[Data shown]:
+===+

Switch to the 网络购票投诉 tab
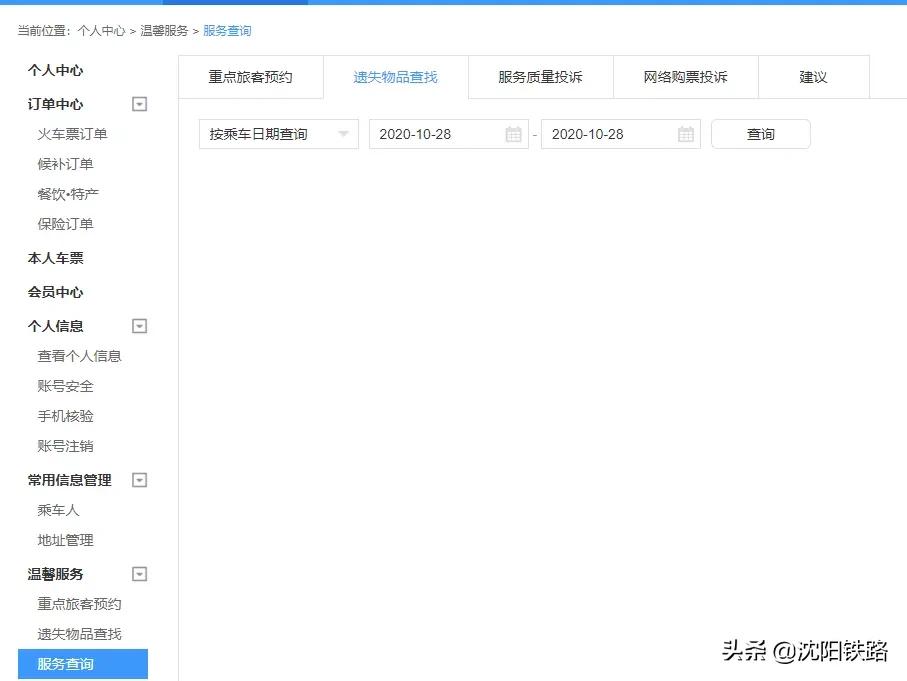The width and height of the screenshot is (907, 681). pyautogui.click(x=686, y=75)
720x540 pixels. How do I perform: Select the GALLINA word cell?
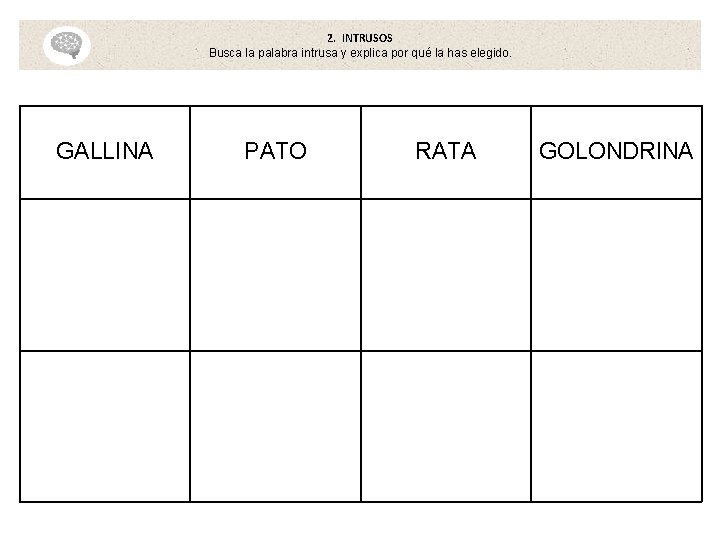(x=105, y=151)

+===+

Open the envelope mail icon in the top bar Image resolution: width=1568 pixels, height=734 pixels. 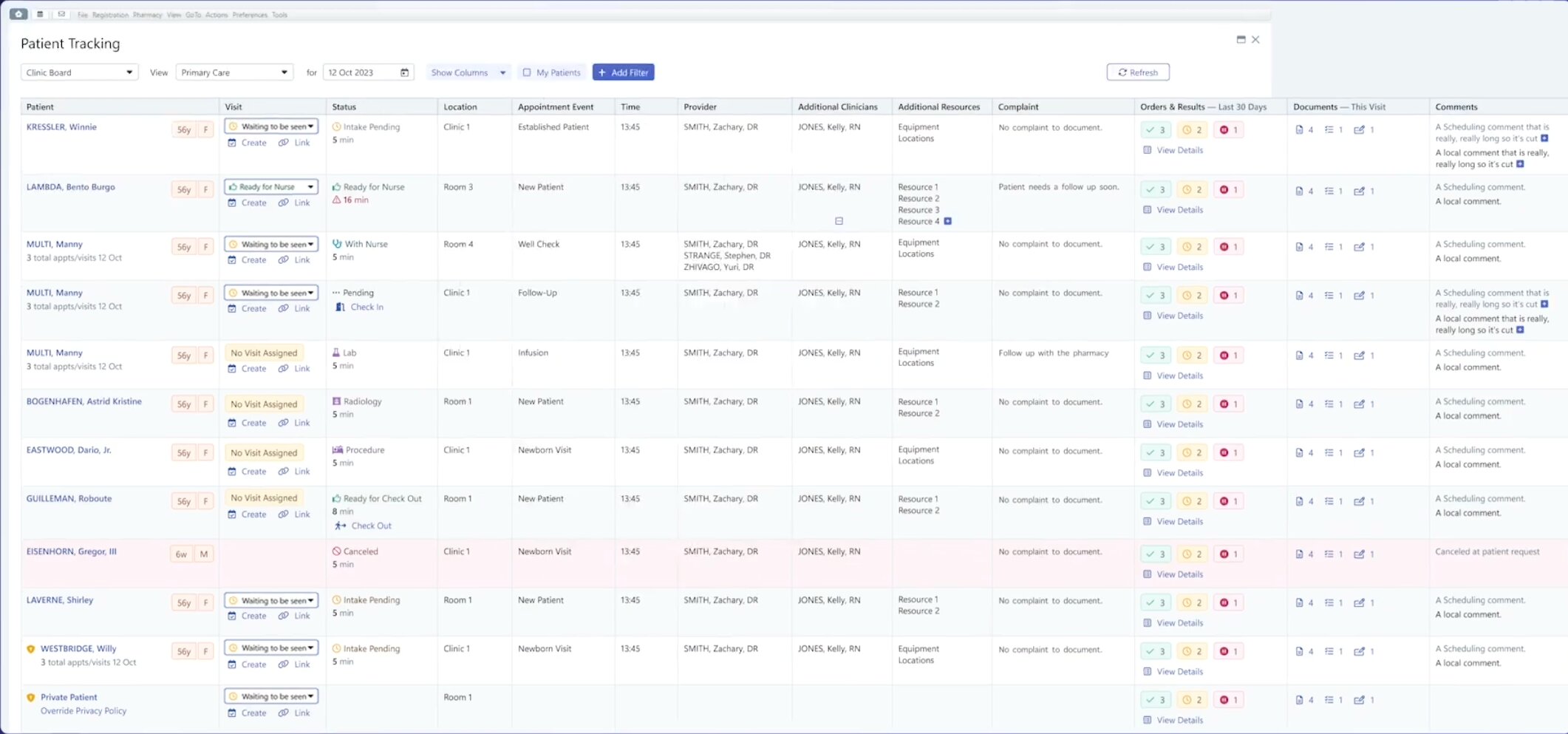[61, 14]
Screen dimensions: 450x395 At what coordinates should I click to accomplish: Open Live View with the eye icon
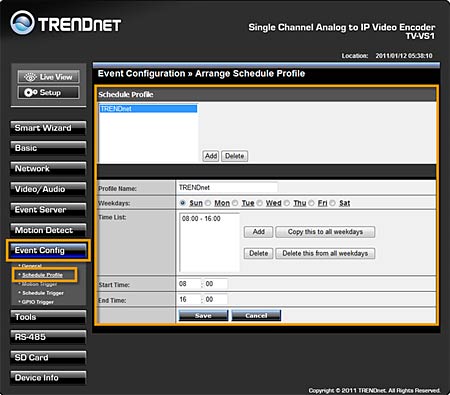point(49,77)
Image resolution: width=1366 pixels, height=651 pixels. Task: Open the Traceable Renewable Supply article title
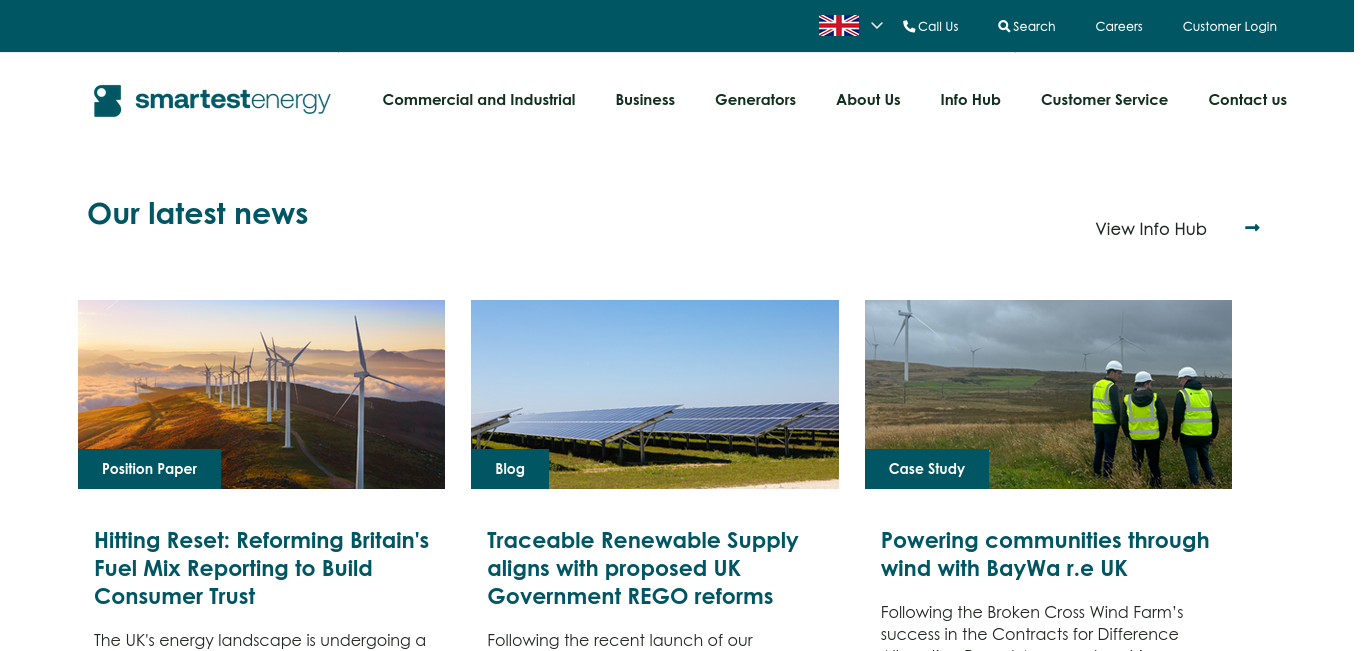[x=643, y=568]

+===+

[Exercise aim]:
Copy the entries again, from the line with "Image resolution: width=1366" to the line with "[x=643, y=568]", and include both of those lines. Leave out the pictures.

[Output of the exercise]:
Image resolution: width=1366 pixels, height=651 pixels. Task: Open the Traceable Renewable Supply article title
[x=643, y=568]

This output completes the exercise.